M.Avizohar:    We have stood up to them.
M. Sharett:    But we are saying that they are rearming and that their hatred of us is increasing. We defeated them in a particular situation, but we know what has happened since then. We know that they have tremendous potential, and I am talking about the more distant future, not five years’ time, but ten, twenty, and thirty years from now.
       If that is the situation, once we have exhausted all the possibilities of strengthening our forces and explored every avenue in our policies – and for the moment I accept that responding to each and every incident is an unbreakable and sacred commandment – we will still be blind if we do not explore every possibility of reliance upon allies all over the world.

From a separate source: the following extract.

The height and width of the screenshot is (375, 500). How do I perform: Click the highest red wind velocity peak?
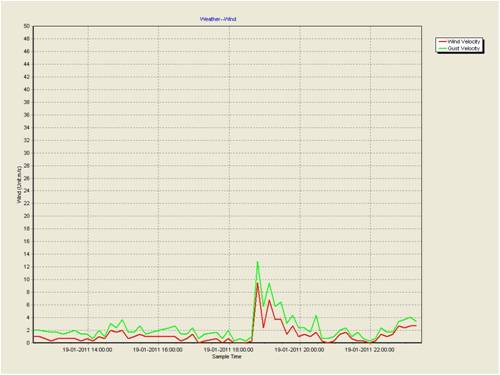(x=257, y=283)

       What do I mean by allies? If reliance upon world powers is an asset, then nurturing that asset is mandatory; nurturing, not hampering. Upon what does that depend? First of all, on world attitudes towards the State of Israel, how the world views Israel. Does it view us as a negative or a positive force, as a moral or immoral factor? Does it view us as a place which generates creative endeavors or as just another mini-state whose existence is irrelevant, whose existence will leave no mark on history? This must be the permanent, unwavering objective of Israel’s foreign policy. That is not to say that every decision made should be made in its light, but it should never be completely ignored.
       I would like to stress that I am convinced that Nasser, with his intelligence, his course, his cunning and stratagems, does not forget that he is part of the world and that there are all kinds of factors in this world, some of which might have restraining effect [on him]. This must weaken our prophetic one-mindedness when we try to forecast future events. Nasser’s forging of relations with Nehru and Tito are also a deterrent to his lust for adventure [Italicized sentence was added to the protocol in Sharett’s handwriting].
       [- - -] We must fortify ourselves with patience. We have no other choice, and this can lead us to conclusions which will not be easy. The Jordan [diversion] channel and [free passage to] Eilat, for example. There is no comparison between the two, just as there is, in my view, no comparison between [digging] the Jordan channel and draining Lake Hula, not because there was some opposition in one case and none in the other, but because in one case there was UN intervention and in the other there was none. It could be that had [former UNTSO Chief William] Riley and not [Gen. Vagn] Bennike dealt with the matter, the channel issue might have turned out differently. I am not prepared to say so categorically, because I made the Hula arrangement with Riley and I did not make the channel arrangement with Bennike. In the meantime, things have changed. While Russia did not cast a veto at the time of the Hula project, she has done so regarding the [Jordan] channel project, thus intensifying the sensitivity of the Great Powers.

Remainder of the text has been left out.